(El Economista, 16-07-2026) | Mercantil, civil y administrativo

Una reciente sentencia del Tribunal Supremo ha fijado doctrina sobre una cuestión que hasta ahora había generado criterios dispares en los tribunales: la posibilidad de cortar los suministros de luz o agua en viviendas ocupadas ilegalmente. La resolución, dictada el 24 de junio y con ponencia del magistrado Andrés Martínez Arrieta, concluye que esta actuación no constituye un delito de coacciones cuando afecta a ocupantes sin ningún título que legitime su permanencia en el inmueble. Sin embargo, el criterio cambia cuando quien ocupa la vivienda dispone de un contrato u otro título válido, como ocurre con los inquilinos morosos.

El alto tribunal establece que, en los supuestos de ocupación ilegal de viviendas vacías, el propietario no incurre en un delito de coacciones si deja de pagar o corta los suministros, al entender que los ocupantes carecen de un derecho que les habilite para permanecer en el inmueble.
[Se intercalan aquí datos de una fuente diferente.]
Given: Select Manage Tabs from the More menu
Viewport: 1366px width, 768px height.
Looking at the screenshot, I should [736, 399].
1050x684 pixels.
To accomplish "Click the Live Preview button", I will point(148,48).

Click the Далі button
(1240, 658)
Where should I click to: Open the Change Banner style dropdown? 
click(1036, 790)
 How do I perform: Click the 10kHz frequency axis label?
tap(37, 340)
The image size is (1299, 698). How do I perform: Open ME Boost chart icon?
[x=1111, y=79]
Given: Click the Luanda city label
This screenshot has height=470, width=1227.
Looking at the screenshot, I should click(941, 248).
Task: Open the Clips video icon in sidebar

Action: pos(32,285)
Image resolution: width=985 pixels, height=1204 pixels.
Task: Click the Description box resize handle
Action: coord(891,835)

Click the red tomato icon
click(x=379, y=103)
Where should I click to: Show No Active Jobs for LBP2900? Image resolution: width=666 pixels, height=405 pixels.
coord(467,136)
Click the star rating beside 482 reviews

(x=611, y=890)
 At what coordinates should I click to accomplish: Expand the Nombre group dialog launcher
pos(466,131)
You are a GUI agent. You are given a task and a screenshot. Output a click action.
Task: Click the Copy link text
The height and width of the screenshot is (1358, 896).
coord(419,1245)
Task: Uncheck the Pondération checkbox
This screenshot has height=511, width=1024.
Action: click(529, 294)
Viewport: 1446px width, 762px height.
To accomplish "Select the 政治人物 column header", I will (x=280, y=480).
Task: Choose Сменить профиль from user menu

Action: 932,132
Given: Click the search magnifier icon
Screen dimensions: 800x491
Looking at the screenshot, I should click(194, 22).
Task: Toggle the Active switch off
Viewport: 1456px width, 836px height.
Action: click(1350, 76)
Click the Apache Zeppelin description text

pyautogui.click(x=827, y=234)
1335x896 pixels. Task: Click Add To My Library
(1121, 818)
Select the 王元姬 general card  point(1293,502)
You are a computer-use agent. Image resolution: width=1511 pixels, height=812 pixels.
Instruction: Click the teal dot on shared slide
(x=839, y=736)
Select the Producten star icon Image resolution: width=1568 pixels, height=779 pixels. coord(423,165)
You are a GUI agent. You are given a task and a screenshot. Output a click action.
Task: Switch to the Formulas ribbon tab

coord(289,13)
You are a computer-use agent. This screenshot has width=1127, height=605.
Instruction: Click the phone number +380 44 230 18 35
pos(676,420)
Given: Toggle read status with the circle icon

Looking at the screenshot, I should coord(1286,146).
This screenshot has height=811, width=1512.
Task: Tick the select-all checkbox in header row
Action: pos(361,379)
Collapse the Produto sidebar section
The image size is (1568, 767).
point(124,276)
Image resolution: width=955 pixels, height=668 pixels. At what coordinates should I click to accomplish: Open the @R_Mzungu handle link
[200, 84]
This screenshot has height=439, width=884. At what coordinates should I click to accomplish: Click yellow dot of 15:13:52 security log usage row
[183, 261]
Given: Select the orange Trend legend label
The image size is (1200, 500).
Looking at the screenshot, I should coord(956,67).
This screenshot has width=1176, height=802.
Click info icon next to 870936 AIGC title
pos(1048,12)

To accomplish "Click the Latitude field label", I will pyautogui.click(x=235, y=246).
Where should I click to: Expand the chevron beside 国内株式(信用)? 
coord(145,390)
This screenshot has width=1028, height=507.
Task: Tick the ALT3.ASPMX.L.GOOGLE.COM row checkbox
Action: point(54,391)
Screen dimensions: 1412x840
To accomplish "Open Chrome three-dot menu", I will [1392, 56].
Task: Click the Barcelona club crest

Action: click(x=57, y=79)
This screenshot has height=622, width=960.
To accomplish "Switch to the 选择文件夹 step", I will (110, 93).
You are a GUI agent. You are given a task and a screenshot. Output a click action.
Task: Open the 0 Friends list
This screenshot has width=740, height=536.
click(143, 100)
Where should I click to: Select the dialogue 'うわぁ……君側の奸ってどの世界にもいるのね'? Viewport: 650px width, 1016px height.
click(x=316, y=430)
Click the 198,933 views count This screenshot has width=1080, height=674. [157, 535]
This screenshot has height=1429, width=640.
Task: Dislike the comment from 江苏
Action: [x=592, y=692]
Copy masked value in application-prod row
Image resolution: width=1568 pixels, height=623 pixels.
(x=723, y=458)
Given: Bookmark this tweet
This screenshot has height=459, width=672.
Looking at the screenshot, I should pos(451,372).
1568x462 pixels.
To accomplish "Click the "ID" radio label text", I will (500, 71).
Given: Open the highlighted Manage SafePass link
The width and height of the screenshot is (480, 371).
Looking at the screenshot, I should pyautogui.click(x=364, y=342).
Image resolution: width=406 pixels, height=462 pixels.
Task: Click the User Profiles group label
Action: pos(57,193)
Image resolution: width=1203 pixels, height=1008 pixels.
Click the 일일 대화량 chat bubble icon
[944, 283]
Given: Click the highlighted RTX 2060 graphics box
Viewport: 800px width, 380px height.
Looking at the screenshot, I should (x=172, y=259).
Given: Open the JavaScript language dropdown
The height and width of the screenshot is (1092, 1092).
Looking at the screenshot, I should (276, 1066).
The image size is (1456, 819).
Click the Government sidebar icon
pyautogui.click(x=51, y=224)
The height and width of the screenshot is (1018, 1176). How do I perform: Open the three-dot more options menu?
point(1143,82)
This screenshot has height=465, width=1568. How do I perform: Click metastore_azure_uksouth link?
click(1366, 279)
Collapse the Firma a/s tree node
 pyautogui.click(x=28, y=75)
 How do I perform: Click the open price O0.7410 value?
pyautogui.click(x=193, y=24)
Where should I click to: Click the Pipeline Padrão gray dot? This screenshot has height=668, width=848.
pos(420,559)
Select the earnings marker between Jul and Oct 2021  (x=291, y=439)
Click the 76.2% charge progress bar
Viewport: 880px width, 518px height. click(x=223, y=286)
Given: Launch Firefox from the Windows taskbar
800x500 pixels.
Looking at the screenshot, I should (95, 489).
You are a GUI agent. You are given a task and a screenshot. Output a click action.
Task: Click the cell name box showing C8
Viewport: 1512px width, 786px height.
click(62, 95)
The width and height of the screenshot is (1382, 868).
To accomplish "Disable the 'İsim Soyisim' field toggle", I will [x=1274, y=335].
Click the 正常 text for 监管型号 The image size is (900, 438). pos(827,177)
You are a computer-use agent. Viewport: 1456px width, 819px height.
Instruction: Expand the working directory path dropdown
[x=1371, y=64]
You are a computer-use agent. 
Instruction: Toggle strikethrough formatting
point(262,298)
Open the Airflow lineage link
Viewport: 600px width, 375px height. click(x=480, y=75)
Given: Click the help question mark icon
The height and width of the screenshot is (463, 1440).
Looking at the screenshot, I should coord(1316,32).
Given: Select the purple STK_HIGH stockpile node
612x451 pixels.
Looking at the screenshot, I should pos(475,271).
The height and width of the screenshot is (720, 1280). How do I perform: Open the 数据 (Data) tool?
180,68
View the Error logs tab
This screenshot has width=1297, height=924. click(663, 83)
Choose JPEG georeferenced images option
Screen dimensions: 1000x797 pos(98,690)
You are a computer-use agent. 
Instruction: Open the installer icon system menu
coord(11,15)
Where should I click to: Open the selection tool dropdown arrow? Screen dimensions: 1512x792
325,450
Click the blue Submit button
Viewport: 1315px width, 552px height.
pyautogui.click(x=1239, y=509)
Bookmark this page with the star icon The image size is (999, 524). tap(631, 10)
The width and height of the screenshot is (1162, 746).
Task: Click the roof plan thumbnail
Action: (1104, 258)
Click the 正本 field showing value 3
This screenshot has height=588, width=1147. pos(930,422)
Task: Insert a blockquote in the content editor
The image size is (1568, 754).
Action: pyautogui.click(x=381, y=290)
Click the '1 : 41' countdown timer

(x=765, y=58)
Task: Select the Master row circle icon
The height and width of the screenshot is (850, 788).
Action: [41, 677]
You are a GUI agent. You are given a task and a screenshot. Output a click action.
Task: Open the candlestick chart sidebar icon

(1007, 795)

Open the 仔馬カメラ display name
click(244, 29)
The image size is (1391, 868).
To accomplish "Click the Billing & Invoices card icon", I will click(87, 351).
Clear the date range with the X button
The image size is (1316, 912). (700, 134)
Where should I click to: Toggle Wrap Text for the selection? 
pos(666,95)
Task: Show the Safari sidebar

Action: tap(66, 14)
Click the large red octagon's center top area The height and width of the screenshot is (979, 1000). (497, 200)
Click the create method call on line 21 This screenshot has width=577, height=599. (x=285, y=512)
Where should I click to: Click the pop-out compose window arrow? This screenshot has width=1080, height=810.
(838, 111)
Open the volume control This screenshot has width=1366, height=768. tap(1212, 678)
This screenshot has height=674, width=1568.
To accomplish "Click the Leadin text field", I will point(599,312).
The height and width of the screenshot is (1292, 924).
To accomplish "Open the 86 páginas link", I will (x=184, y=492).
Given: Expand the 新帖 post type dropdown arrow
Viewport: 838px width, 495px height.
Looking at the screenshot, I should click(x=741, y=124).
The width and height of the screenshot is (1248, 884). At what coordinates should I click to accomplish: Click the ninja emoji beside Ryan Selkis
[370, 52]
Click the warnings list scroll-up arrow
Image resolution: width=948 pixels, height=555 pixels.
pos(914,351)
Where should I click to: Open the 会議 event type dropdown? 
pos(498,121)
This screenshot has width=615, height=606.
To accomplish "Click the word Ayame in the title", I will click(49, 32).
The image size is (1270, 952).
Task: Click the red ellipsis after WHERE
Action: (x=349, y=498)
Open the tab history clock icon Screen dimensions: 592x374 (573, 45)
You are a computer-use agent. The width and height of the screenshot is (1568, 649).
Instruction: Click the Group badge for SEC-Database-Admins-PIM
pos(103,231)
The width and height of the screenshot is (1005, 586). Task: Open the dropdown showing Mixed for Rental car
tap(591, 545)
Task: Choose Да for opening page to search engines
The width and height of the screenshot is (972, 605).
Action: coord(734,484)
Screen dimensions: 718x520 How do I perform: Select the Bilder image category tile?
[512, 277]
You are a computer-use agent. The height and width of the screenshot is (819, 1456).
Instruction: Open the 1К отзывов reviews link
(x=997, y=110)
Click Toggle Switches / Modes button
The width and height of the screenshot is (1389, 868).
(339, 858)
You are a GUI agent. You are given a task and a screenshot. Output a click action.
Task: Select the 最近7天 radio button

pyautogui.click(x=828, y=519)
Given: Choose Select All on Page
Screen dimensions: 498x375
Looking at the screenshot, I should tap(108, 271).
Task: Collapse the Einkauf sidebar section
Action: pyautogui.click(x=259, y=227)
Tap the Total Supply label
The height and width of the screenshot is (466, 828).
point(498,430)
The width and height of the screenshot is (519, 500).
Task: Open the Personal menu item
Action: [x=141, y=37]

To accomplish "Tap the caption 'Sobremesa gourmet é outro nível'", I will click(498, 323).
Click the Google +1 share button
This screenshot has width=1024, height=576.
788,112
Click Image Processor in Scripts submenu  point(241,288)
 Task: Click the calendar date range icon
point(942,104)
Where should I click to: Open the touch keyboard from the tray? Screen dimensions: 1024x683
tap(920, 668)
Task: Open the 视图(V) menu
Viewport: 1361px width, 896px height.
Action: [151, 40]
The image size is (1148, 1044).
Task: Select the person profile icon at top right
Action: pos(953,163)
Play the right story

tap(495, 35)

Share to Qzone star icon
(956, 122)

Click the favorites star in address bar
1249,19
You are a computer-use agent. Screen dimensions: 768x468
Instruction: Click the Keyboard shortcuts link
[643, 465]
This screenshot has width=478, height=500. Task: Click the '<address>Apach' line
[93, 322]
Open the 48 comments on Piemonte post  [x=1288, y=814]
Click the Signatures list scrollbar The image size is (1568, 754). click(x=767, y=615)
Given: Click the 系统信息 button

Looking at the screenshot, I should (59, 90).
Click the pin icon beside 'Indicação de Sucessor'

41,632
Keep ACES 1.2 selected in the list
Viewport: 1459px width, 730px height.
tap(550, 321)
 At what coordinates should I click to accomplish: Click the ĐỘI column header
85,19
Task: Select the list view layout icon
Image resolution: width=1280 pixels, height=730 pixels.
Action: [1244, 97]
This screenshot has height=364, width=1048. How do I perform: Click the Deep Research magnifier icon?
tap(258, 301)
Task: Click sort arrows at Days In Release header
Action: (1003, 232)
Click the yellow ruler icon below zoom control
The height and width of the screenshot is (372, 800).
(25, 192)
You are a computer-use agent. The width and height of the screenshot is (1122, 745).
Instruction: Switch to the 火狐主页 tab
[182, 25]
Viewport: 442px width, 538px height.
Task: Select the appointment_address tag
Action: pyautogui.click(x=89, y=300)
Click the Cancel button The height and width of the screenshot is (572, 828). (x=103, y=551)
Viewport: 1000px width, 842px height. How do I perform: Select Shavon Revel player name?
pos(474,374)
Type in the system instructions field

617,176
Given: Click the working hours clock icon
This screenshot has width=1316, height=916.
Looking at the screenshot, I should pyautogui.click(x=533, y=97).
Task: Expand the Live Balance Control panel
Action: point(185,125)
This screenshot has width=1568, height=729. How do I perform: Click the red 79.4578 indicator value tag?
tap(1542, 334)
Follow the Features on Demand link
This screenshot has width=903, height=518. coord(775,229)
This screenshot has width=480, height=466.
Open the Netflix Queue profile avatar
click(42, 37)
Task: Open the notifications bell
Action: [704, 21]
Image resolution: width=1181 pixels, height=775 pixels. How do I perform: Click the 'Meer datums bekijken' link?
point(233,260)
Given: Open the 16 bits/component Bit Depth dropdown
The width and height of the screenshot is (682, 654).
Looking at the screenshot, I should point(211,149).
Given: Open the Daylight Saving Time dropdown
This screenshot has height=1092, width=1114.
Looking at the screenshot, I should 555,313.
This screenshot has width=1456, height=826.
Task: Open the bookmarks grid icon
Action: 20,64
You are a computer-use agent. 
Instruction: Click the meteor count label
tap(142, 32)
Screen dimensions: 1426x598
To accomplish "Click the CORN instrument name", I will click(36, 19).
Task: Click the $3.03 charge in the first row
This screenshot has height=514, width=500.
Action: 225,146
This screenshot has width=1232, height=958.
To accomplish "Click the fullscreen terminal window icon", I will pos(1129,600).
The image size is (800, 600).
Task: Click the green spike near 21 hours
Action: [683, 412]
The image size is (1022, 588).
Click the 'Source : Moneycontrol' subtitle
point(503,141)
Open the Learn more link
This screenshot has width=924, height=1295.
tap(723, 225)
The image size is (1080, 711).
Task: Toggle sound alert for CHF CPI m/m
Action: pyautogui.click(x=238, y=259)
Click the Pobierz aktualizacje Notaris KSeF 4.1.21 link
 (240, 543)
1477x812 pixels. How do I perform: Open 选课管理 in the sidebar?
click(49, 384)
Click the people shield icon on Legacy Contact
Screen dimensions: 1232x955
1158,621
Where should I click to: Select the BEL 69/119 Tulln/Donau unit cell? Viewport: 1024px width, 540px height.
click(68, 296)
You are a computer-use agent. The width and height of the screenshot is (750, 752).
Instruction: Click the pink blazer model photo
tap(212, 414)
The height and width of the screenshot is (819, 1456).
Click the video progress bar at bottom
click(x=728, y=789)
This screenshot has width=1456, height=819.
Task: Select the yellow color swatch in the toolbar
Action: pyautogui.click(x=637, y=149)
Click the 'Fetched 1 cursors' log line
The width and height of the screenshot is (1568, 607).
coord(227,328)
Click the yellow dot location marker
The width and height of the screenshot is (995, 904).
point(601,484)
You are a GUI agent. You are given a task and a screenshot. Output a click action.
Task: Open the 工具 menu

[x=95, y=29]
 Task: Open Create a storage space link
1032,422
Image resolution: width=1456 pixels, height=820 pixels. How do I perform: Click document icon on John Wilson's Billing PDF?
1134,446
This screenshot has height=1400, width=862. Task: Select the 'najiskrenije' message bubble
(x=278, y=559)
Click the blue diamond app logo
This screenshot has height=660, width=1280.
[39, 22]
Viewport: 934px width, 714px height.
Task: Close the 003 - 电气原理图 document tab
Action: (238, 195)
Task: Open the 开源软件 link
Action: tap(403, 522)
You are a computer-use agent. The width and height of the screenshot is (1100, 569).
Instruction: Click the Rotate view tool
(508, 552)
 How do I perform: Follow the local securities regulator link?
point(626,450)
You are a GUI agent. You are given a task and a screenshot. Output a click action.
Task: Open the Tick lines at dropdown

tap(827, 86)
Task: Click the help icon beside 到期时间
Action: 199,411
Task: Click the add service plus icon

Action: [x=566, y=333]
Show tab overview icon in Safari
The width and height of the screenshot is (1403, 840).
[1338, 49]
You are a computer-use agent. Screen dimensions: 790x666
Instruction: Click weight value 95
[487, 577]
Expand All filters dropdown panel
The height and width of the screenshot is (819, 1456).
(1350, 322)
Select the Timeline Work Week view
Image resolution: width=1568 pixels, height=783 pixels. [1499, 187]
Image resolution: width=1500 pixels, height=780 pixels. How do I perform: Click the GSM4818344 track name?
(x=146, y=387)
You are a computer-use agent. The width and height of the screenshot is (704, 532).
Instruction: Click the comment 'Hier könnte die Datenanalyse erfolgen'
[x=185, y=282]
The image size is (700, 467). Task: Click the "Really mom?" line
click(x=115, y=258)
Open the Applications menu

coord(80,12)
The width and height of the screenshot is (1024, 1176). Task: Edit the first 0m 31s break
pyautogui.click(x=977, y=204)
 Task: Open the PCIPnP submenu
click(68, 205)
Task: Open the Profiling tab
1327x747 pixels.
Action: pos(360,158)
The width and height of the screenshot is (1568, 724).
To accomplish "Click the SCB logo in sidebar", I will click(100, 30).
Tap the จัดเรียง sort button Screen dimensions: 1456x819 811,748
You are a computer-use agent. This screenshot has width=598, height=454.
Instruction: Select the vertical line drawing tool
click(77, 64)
Por el contrario, cuando la persona que reside en la vivienda cuenta con un título jurídico que le permite ocuparla, aunque incumpla sus obligaciones de pago, la interrupción de suministros puede constituir un delito de coacciones. Esta interpretación afecta especialmente a los propietarios que tienen arrendatarios morosos, ya que, pese al impago de las rentas, el contrato de arrendamiento sigue otorgando inicialmente un derecho de ocupación mientras no exista una resolución judicial que lo extinga.

La sentencia toma como referencia el caso de un hombre que interrumpió el suministro eléctrico de una vivienda para forzar que su expareja, copropietaria del inmueble y en proceso de separación, abandonara la vivienda. El Tribunal Supremo considera que esta conducta constituyó un delito de coacciones porque la mujer tenía derecho a residir en el inmueble y el corte del suministro supuso un medio de presión para obligarla a abandonar la vivienda contra su voluntad.

La decisión no ha sido unánime. Cuatro de los catorce magistrados que participaron en el Pleno formularon un voto particular discrepante. Los magistrados Antonio del Moral García, Eduardo de Porres Ortiz, Leopoldo Puente Segura y Javier Hernández García sostienen que la interrupción de los suministros no puede equipararse a un acto de violencia y, por tanto, no debería encajar en el delito de coacciones.

En su opinión, la sentencia amplía de forma excesiva el concepto de violencia hasta el punto de incluir actuaciones que no implican fuerza física ni intimidación. Además, consideran que la extinción de un contrato de suministro no puede convertirse automáticamente en una conducta delictiva y advierten del riesgo de utilizar el delito de coacciones como una vía para sancionar cualquier comportamiento considerado reprochable.

Desde el ámbito jurídico, la resolución ha generado valoraciones diversas. Arantxa Goenaga, abogada y socia del despacho AF Legis, considera que el fallo supone un avance importante frente al problema de la ocupación ilegal, ya que diferencia claramente entre quienes ocupan una vivienda sin ningún derecho y quienes disponen de un título legítimo para hacerlo.

No obstante, la letrada discrepa del criterio mantenido por la mayoría del Tribunal Supremo respecto a los inquilinos morosos y se muestra más próxima al voto particular. En su opinión, corresponde al arrendatario asumir los costes de los suministros y el propietario no debería verse obligado a mantener esos gastos cuando el inquilino incumple sus obligaciones contractuales. Esta cuestión podría seguir generando debate jurídico mientras no se produzcan nuevos pronunciamientos que delimiten el alcance de esta doctrina.